++++ DOCUMENT TEXT

Let's be honest: It's hard to get behind a purveyor of fancy tacos. This seeming contradiction goes against so many of tacos' sacred truths — that they are cheap; that the best of them generally is made in modest circumstances; that there rarely, if ever, has been a taco that benefited from a voguish setting or hipster soundtrack. If your taco epiphanies happened anywhere other than on the street, or in a shack somewhere, you're having the wrong epiphanies. Or so the accepted wisdom goes.

In L.A., this is even more true, given the wealth of accessible, varied, cheap tacos on sale across the city. Thankfully, the scourge of fancy tacos has been less prevalent here than in other parts of the country, where people love fancy tacos. We know better because we can afford to know better.

See more of Anne Fishbein's Petty Cash photos.

So what to make of Petty Cash, the undeniably upscale new taqueria in West Hollywood? Helmed by chef Walter Manzke and restaurateur Bill Chait, Petty Cash takes the city's most iconic food and turns it relentlessly trendy. It takes tacos and pairs them with $13 cocktails, takes graffiti and commandeers it as high-design restaurant art, takes guacamole and covers it in the most faddish ingredient possible — uni — and then gives it an obnoxiously cutesy moniker (thebomb.com). If you worship at the church of street food, you ought to hate this place.

And yet?

Yet it's hard to argue with that guacamole-and-uni combination, hard to argue with this colorful, boisterous room, and damn hard to argue with Petty Cash's mezcal old-fashioned, a cocktail that pairs uncommonly well with tacos, and which you certainly won't find on any street corner anytime soon.

The truth is that Petty Cash works. It works partly because of its components, and partly in spite of them.

++++++++
++++ ENTRIES

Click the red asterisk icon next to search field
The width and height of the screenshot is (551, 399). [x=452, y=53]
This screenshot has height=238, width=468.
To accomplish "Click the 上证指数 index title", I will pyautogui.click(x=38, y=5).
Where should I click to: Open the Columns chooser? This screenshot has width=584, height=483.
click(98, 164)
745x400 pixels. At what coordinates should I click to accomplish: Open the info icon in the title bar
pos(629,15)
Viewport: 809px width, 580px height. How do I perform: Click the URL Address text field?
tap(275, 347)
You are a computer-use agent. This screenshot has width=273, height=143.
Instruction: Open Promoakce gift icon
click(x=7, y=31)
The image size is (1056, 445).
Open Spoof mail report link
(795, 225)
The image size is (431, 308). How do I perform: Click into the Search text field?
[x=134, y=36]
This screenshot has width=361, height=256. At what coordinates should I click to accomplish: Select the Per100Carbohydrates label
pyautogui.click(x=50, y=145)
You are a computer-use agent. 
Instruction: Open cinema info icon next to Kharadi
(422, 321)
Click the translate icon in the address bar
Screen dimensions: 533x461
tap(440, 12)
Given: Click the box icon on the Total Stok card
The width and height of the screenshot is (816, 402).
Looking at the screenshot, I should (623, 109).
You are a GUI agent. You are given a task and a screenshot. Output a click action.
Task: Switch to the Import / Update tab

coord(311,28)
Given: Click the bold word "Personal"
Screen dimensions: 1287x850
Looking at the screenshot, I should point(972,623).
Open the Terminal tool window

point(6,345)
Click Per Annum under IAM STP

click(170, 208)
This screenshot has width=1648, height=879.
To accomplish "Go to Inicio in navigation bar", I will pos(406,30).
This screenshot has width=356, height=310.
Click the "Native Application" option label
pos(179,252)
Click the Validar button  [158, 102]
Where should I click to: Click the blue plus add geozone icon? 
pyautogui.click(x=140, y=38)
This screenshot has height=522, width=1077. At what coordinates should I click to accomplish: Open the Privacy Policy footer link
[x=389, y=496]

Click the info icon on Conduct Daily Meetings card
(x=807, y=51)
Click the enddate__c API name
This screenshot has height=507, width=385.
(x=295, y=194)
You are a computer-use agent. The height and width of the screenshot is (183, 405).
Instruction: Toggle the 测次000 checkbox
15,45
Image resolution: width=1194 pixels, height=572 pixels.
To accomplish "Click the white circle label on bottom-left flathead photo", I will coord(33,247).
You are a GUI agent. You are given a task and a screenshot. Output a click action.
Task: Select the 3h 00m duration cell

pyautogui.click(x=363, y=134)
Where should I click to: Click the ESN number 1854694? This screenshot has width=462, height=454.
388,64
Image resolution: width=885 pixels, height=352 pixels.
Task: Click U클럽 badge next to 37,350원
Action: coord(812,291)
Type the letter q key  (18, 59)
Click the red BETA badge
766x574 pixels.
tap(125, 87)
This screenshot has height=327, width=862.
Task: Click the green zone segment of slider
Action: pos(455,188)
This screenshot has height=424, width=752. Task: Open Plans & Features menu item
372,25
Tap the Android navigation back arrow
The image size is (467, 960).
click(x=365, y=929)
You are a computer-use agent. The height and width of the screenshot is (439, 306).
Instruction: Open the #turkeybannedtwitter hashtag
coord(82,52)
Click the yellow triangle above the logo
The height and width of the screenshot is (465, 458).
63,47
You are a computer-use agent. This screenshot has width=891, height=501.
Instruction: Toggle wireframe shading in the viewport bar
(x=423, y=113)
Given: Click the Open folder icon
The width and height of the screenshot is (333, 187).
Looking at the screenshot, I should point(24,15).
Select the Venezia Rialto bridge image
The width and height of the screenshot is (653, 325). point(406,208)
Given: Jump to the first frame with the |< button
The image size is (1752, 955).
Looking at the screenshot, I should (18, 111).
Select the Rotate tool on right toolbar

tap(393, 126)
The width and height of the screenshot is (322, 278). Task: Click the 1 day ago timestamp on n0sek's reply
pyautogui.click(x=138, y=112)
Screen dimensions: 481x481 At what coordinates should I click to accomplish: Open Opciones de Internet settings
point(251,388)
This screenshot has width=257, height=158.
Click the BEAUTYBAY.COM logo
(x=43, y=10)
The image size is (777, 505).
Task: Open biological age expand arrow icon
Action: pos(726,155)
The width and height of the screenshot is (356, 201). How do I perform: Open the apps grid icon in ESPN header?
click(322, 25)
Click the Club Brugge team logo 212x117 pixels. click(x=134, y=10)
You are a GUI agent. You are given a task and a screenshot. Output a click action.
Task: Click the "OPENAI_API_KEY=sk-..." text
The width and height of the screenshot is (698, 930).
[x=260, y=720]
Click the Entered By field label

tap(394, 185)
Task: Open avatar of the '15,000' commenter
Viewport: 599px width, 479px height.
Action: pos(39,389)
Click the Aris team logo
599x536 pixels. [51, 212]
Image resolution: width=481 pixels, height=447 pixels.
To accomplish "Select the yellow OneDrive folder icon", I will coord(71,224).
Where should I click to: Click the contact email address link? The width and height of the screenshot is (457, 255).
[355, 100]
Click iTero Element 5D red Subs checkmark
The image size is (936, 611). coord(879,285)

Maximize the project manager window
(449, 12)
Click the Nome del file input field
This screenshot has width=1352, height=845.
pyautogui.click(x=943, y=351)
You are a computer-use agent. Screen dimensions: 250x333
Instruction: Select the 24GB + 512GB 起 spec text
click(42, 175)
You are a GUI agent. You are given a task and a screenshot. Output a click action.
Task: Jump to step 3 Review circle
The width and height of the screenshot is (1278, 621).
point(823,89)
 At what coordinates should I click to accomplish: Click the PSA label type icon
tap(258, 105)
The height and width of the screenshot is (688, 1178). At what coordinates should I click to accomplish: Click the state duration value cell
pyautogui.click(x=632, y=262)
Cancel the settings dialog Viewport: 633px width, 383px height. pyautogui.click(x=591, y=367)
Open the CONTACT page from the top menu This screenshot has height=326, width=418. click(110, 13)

++++++++

WORK TO COMPLETE:
[1] Using the Petty Cash review, answer these:
(a) Who helms Petty Cash?
(b) In what part of the city is Petty Cash located?
(c) What ingredient covers the guacamole?
[2] Please proceed with the Petty Cash review, starting after its final sentence.

EXPECTED ANSWERS:
[1]
(a) Chef Walter Manzke and restaurateur Bill Chait
(b) West Hollywood
(c) Uni

[2]
In many ways this is a side project for Manzke, a chef better known for high-end, French-influenced cooking. At Patina, at Bastide, and then as chef at Church and State, Manzke has proven himself over and over as one of the city's major talents. His coming restaurant, Republique, in the old Campanile space (also in partnership with Chait), is likely to trade in more of what we might expect from his pedigree.

As for Chait, he was looking to fill the space left empty when Playa, John Sedlar's playful Latin restaurant, closed in March. Petty Cash came together quickly, but it's obvious quite a bit of care was taken to calibrate its style and menu.

The food is a mix of traditional recipes/combinations and Manzke's originality, as well as food inspired by his San Diego childhood. Manzke paints the place as an homage to the Mexican cooks he's worked with over the years, and the food they've brought into his life. Tijuana chef Guillermo Oso Campos was brought in to consult on the menu, and food writer Bill Esparza also has been instrumental, curating the restaurant's mezcal program and lending advice and expertise. For all its trendiness, Petty Cash has a lot of thoughtful underpinnings, and that thoughtfulness raises it above any other fancy taco joint I can think of.

So yes, there's sea urchin in the guacamole, which also comes with a cone of chicharrones, which arrives at the table still crackling. The uni and avocado have an odd textural effect on one another, like rubbing velvet against itself, but the lush, briny aftertaste of the urchin is somewhat miraculous.

Tacos cost as much as $6.50. How you feel about that will depend very much on how coddled you want your tacos to be, because these suckers are made with a ton of care. Tortillas are handmade and grilled to order by people who know how — Manzke has hired local Mexican women “who have been taught by their mothers and grandmothers.” The resulting tortillas are small, sweet and lightly musky. Each taco filling has its own, thoughtfully calibrated accompaniments; tacos arrive at the table like diminutive sculptures wrought from pig (or cow, or sea creature), masa and bright toppings. The charcoal-grilled octopus, for example, comes bathed in chile de arbol and topped with peanuts, jack cheese and avocado.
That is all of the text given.